Officials try to reach an agreement on road project in Vermont

News AASHTO Journal June 16, 2003
Printer-friendly version





Months of meetings between the Vermont Transportation Agency, the Federal Highway Administration and the U

Months of meetings between the Vermont Transportation Agency, the Federal Highway Administration and the U.S. Environmental Protection Agency yielded an understanding among the parties involved in moving forward with a controversial road project in the state.


The Chittenden County Circumferential Highway was one of 13 projects given priority treatment by the Bush Administration when the president signed executive order No. 13274 on environmental stewardship and transportation project reviews. As a result, the project received top-level agency review and a call by regional EPA administrators for further public scrutiny of the project already partially underway.


The project is a 16-mile, four-lane beltway around Vermont's largest city, Burlington. A 4.5-mile segment opened in 1993. However, the EPA regional office had raised issues on secondary impacts, growth in the area, impacts of runoff and other issues.
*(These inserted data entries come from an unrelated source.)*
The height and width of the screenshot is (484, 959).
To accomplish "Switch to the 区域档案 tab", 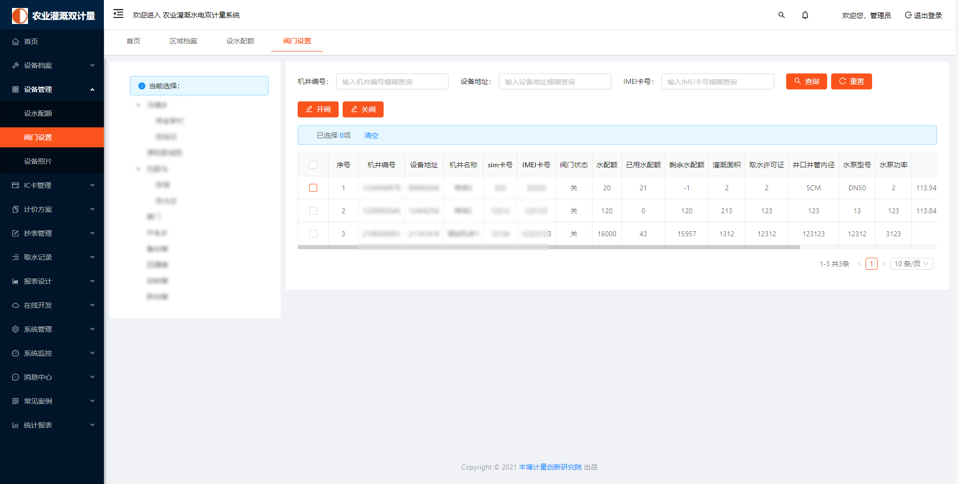I will (183, 41).
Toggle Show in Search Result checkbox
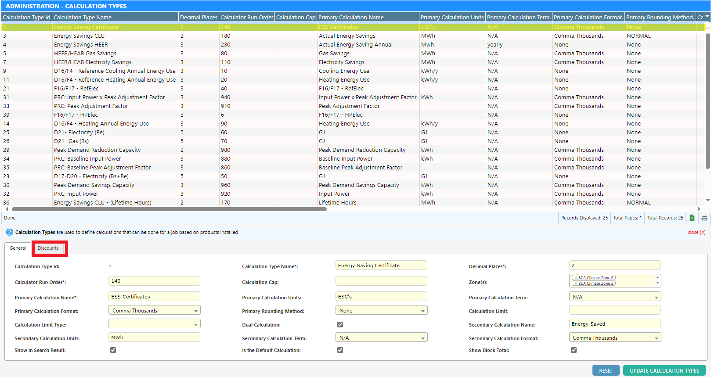The height and width of the screenshot is (377, 711). pos(113,350)
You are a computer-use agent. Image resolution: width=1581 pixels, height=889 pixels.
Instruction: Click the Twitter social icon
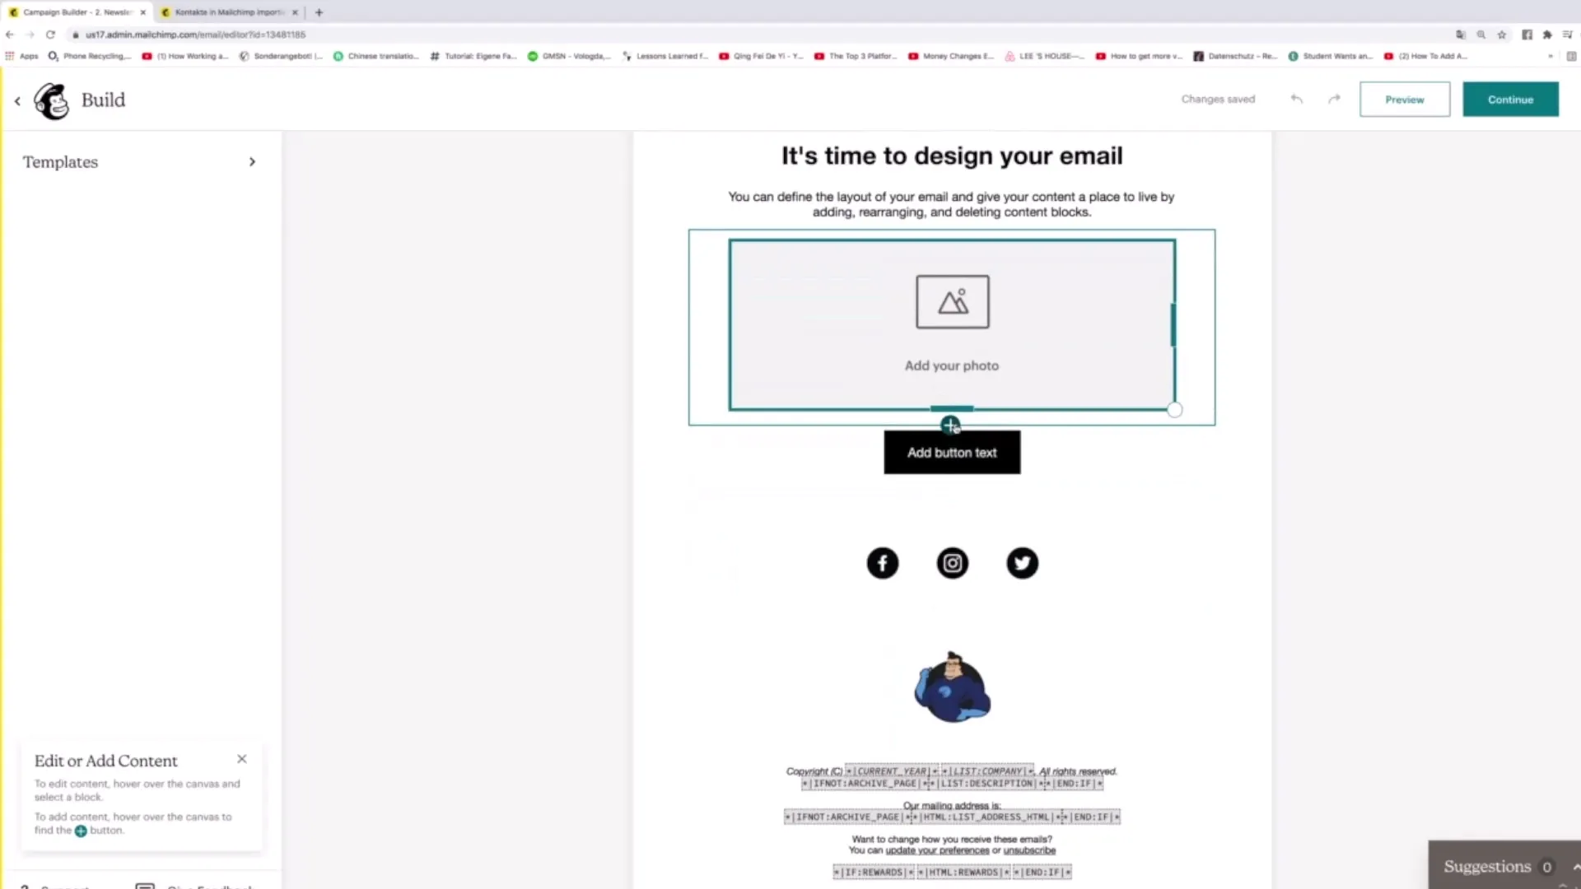pyautogui.click(x=1021, y=562)
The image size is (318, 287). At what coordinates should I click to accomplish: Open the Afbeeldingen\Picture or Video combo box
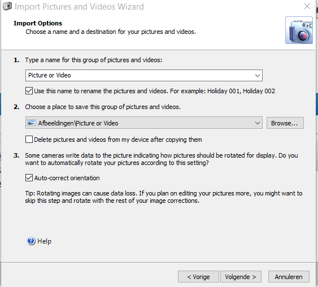pos(144,123)
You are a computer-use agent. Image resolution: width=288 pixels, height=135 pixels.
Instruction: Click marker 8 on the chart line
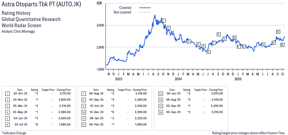[x=218, y=34]
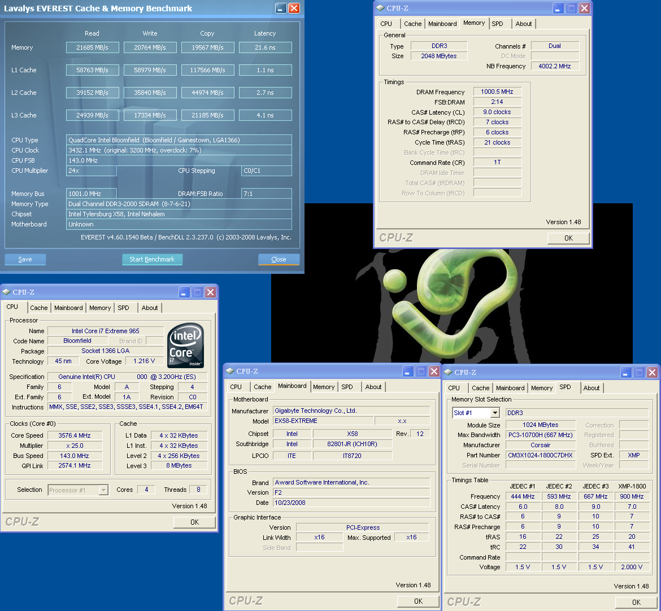Select Cache tab in the CPU window
This screenshot has height=611, width=661.
39,308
After the state and the FHWA provided substantial data, the EPA asked for more.


A top-level meeting, which included state and regional officials as well as headquarters officials from both the EPA and FHWA determined that every issue raised by the EPA had been answered.


"The important thing is that we quit sending letters back and forth and were able to sit down at a table and discuss the real issues," said FHWA Administrator Mary Peters. "We were able to solve those issues on a project basis."


Region I EPA officials were not as enthusiastic about the outcome of the meeting. Smart Growth Coordinator Rosemary Monahan was quoted in the May 27 Daily Report for Executives as saying, "We have no more major concerns, but now it's important that the public see the plan and among other things ask if the time savings are worth the investment. That's a public policy question for people in Vermont. The public might have ideas we didn't have--their input is extremely important."